Sure, it makes sense to be wary of anyone who is not in an oppressed group instructing members of that group on how to behave. Indeed, it’s often been remarked upon that the most self-righteous among us, specifically those who profit from self-righteousness, are covering up bad behavior. There’s some truth there. Certainly, we have witnessed disturbing, high-profile implosions of professional male feminists and white anti-racists in recent years.
Yet at the same time, “male feminist” doesn’t necessarily equal “preening egotist.” In fact, dozens and dozens of men are working at explicitly feminist organizations or on the staffs of feminist politicians and publications — or even pushing against the status quo at sexist organizations, doing the grunt work of feminist policymaking and advocacy, without demanding credit, having meltdowns, demonstrating aggression, or worse. If feminists want to deconstruct the gender binary, we have to expect that we’ll find our male allies among those diligent adherents, rather than in the next charismatic guru.

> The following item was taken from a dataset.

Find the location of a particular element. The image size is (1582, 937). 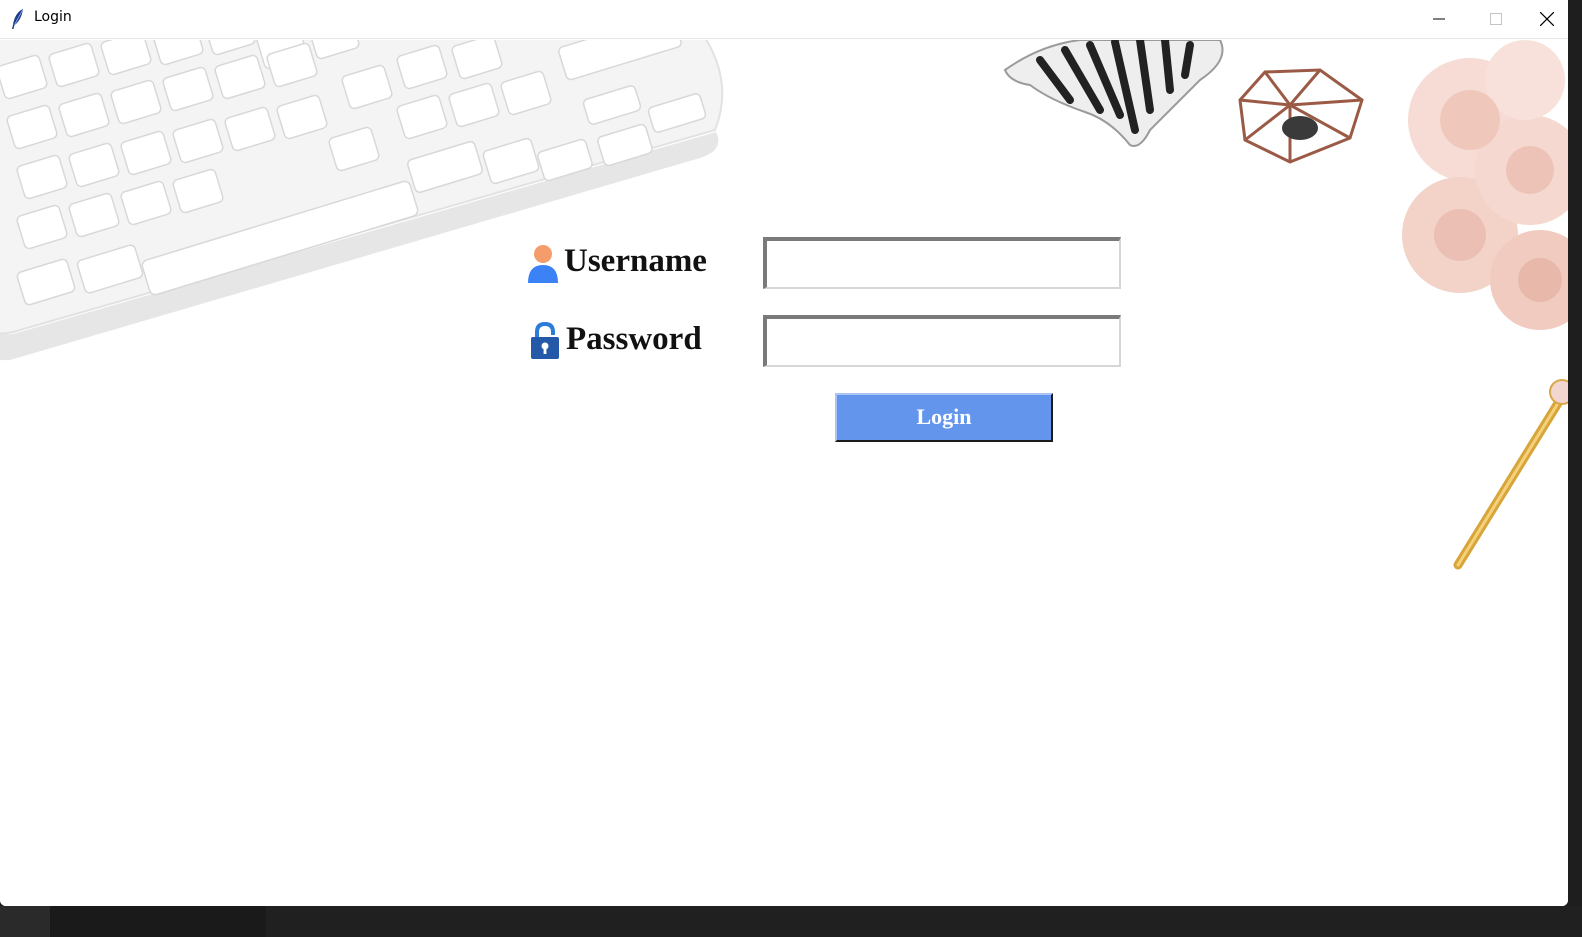

username-label: Username is located at coordinates (636, 261).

But all this is besides the point when it comes to Deen. As Amanda Hess at Slate noted in her thorough examination of the Deen phenomenon, the critique of male feminists doesn’t even apply to Deen, who simply coasted to fame on a reputation and persona that was constructed for and by women online.
It’s not that James Deen appeals to women—in the face of extreme erotic scarcity, women molded Deen into someone who appealed to them. For many of them, Deen was little more than just a conduit for expressing their sexuality, or a key to an online erotic world that had previously been closed.

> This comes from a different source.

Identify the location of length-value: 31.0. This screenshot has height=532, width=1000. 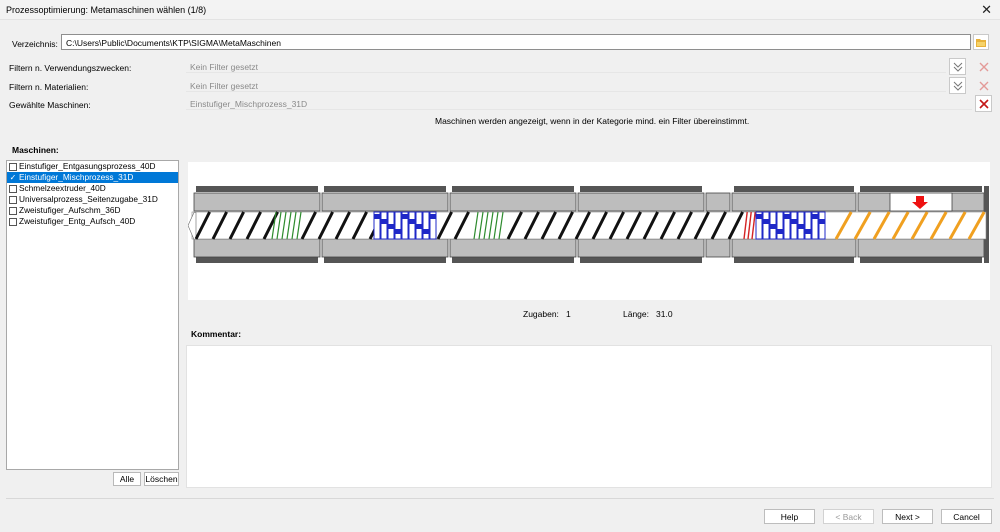
(664, 314).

What you might call Deen’s feminist mystique arose from a mistaken impulse among people (who were neither participants in his initial, young fan base nor part of his industry) to find an easy narrative, to anoint him with the political term that has now, bizarrely, become almost synonymous with “dreamboat” or “teen idol.” Perhaps, then, the actual lesson of this sad story is a complex one, with many parts and no clear archetype to vilify.

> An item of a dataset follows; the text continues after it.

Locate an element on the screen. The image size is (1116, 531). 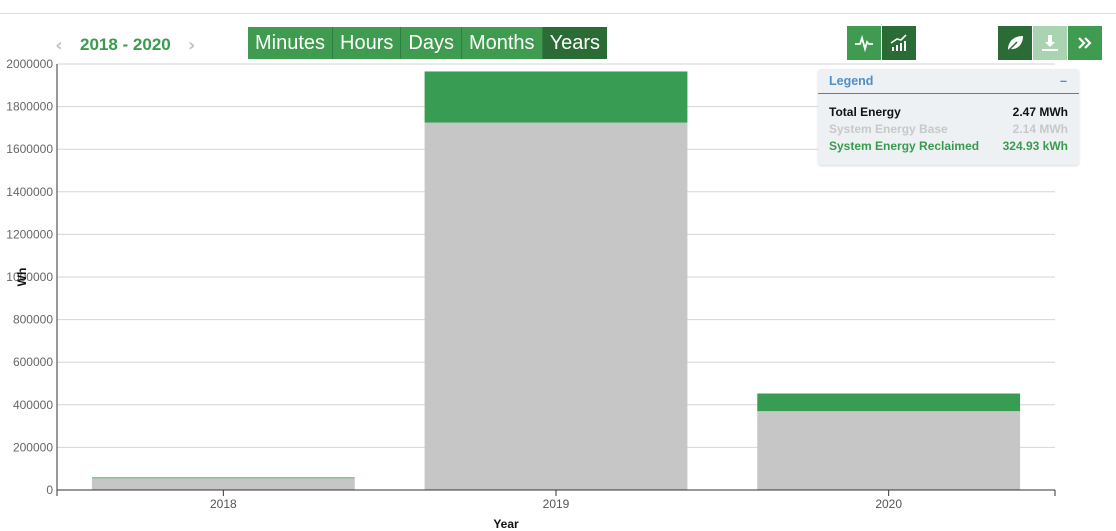
date-range-nav: ‹ 2018 - 2020 › is located at coordinates (126, 45).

Here’s what I’ll take from it: 1. No industry, person, or setting is inherently immune to rape culture, whether it’s an anti-rape rally or a porn shoot. 2. Appealing to women or female fans is not equivalent to actually being a feminist. 3. As fun as it is to pick celebrities for “Team Feminist,” scrutiny is important — because when activists and media figures alike put popular figures on a pedestal of virtue, we’re taking a huge risk. At worst, we may even be giving them cover for behavior that is far from virtuous.